▶ [TASKS]
1. For the article on orphaned OFF files in MySQL, decide whether each statement agrees with it. Answer yes or no and quote the words of the article that decide it. (a) The OFF files were part of the core MySQL engine. (b) The synchronization script was deployed or activated nine days before the files were discovered. (c) The process that created the files had a retention policy for deleting old files.
2. Go on writing the article on orphaned OFF files in MySQL, picking up right after its final sentence.

▶ [PASSAGE PROVIDED]

[Start of Attachment]

How to Identify and Clean Orphaned OFF Files in MySQL

Summary

During a routine disk space audit, we discovered a massive accumulation of mysterious files in the /var/lib/mysql/ directory following the pattern OFF.xxxxxx and an accompanying OFF.index file. These files contained fragmented SQL INSERT statements mixed with binary data. After investigation, we identified these as orphaned binary log fragments resulting from a misconfigured or interrupted custom replication or ETL (Extract, Transform, Load) process that bypasses the standard MySQL binary logging mechanism.

Root Cause

The investigation revealed that these files were not part of the core MySQL engine, but rather artifacts of a third-party data synchronization tool or a custom script designed to perform incremental backups or data streaming.

  • Non-Standard Logging: A background process was capturing row-level changes and writing them to local flat files instead of the standard mysql-bin.xxxxxx format.
  • Lack of Rotation Logic: The process was configured to create new files based on a specific size or time threshold but lacked a retention policy to delete old files.
  • Incomplete Transactions: The presence of “binary characters” alongside SQL commands indicates that the script was dumping raw packet data or encoded binary blobs directly into text files, likely due to an unhandled encoding error during the capture phase.
  • Missing in Backups: These files were not present in older backups because the problematic synchronization script was only deployed or activated nine days prior to the discovery.

Why This Happens in Real Systems

In complex production environments, “shadow processes” often emerge to solve immediate data needs.

  • Sidecar Implementations: Engineers often deploy “sidecar” scripts to stream data to analytical engines (like ClickHouse or BigQuery) without touching the core database configuration.
  • Improper Error Handling: When a data streaming job fails or is killed (SIGKILL), it often leaves behind partially written buffers or index files that represent the “state” of the last failed operation.
  • Configuration Drift: A developer might enable a “debug” or “trace” mode in a data pipeline that writes raw traffic to disk, forgetting to disable it once the troubleshooting is complete.

Real-World Impact

  • Disk Exhaustion (ENOSPC): The most immediate threat is that these files grow monotonically, eventually consuming all available space on the mount point, which causes MySQL to crash or enter a read-only state.
  • I/O Contention: Continuous writing of thousands of small files creates significant IOPS overhead, competing with the actual database engine for disk throughput.
  • Inode Exhaustion: Even if the files are small, the sheer volume (indicated by the increasing xxxxxx suffix) can exhaust the filesystem’s available inodes, preventing any new files from being created on the system.

[End of Attachment]

▶ [GIVEN ENTRIES]
[Start of Attachment]

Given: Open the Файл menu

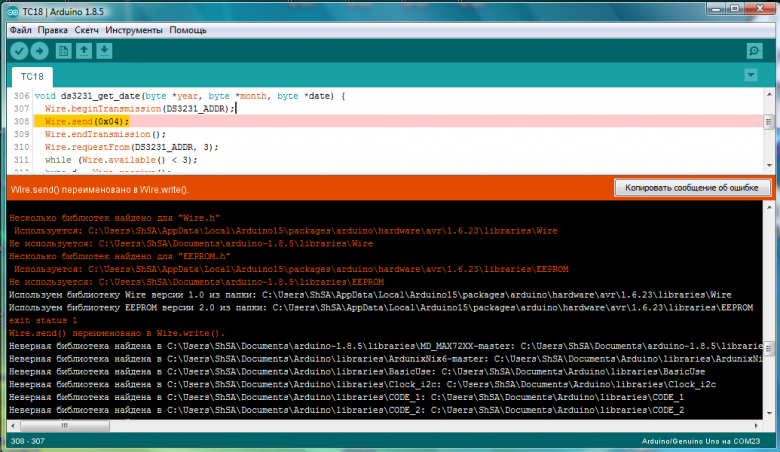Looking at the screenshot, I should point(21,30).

[End of Attachment]
[Start of Attachment]

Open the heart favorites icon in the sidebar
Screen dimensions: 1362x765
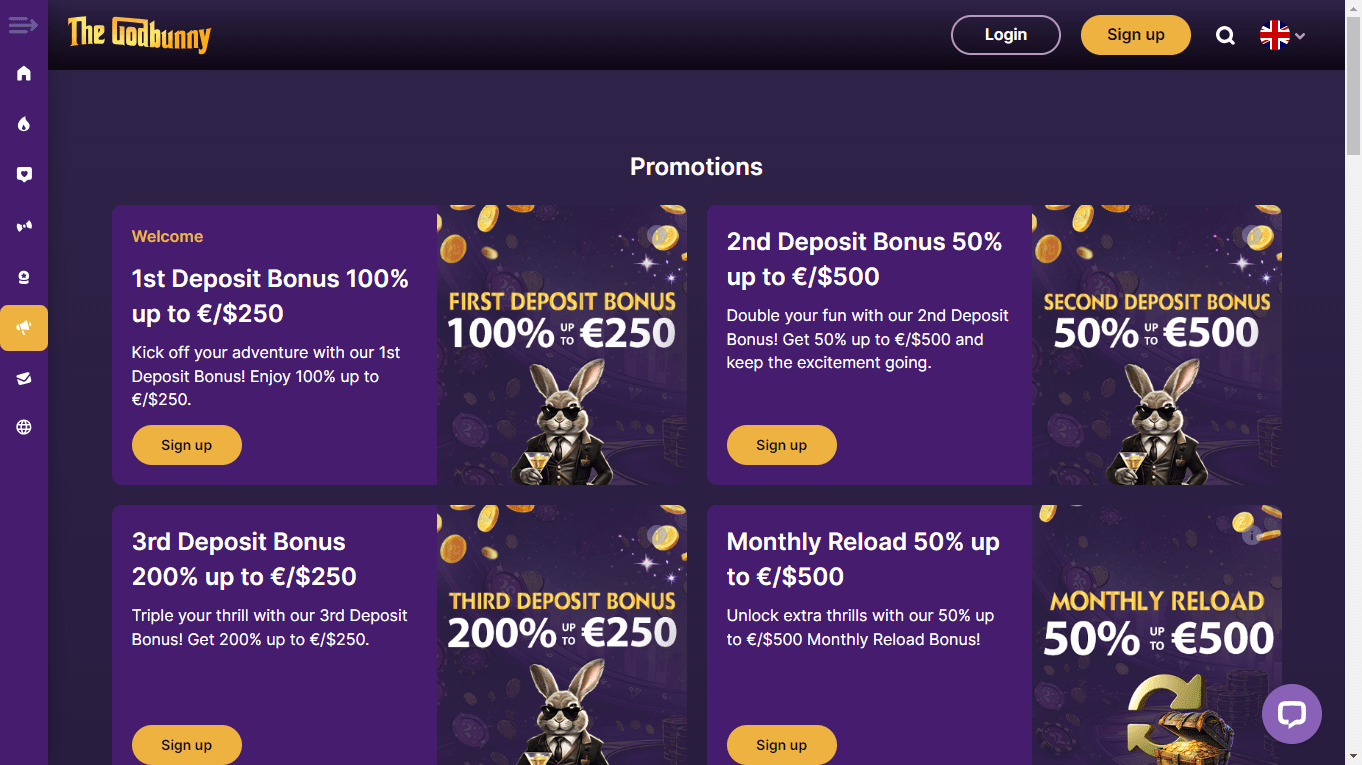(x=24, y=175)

[End of Attachment]

▶ [EXERCISE ANSWERS]
1.
(a) No: "these files were not part of the core MySQL engine"
(b) Yes: "only deployed or activated nine days prior to the discovery"
(c) No: "lacked a retention policy to delete old files"

2.
Example or Code (if necessary and relevant)

# Identifying the process holding these files open
lsof +D /var/lib/mysql/ | grep "OFF\."

# Checking the rate of file creation to estimate time-to-disk-full
find /var/lib/mysql/ -name "OFF.*" -printf '%T@\n' | sort -n | awk '{print $1}' | uniq -c

# Simulating a cleanup of files older than 7 days (USE WITH CAUTION)
find /var/lib/mysql/ -name "OFF.*" -mtime +7 -delete

How Senior Engineers Fix It

A senior engineer does not just delete the files; they remediate the source.

  • Process Tracing: Use lsof or fuser to identify which PID is actively writing to the OFF.index file.
  • Root Cause Analysis (RCA): Trace the PID back to a specific service or cron job. In this case, the pattern of timestamps (xx:00, xx:01, etc.) suggested a scheduled task or a polling loop.
  • Implementation of Lifecycle Management: Once the source is identified, implement a log rotation policy (e.g., logrotate) or update the application code to include a TTL (Time To Live) for temporary data files.
  • Observability: Add disk usage alerts specifically for the /var/lib/mysql/ directory to catch anomalous file growth before it reaches critical thresholds.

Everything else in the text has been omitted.